● Activity: Could you please write out the data shown below, exactly and in full?

*** Opening Data provided ***

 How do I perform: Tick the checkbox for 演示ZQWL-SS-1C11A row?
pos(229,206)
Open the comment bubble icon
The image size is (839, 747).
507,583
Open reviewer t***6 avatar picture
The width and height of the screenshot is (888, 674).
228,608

*** Closing Data provided ***

● Result for this task:
 How do I perform: Tick the checkbox for 演示ZQWL-SS-1C11A row?
pos(229,206)
Open the comment bubble icon
The image size is (839, 747).
507,583
Open reviewer t***6 avatar picture
The width and height of the screenshot is (888, 674).
228,608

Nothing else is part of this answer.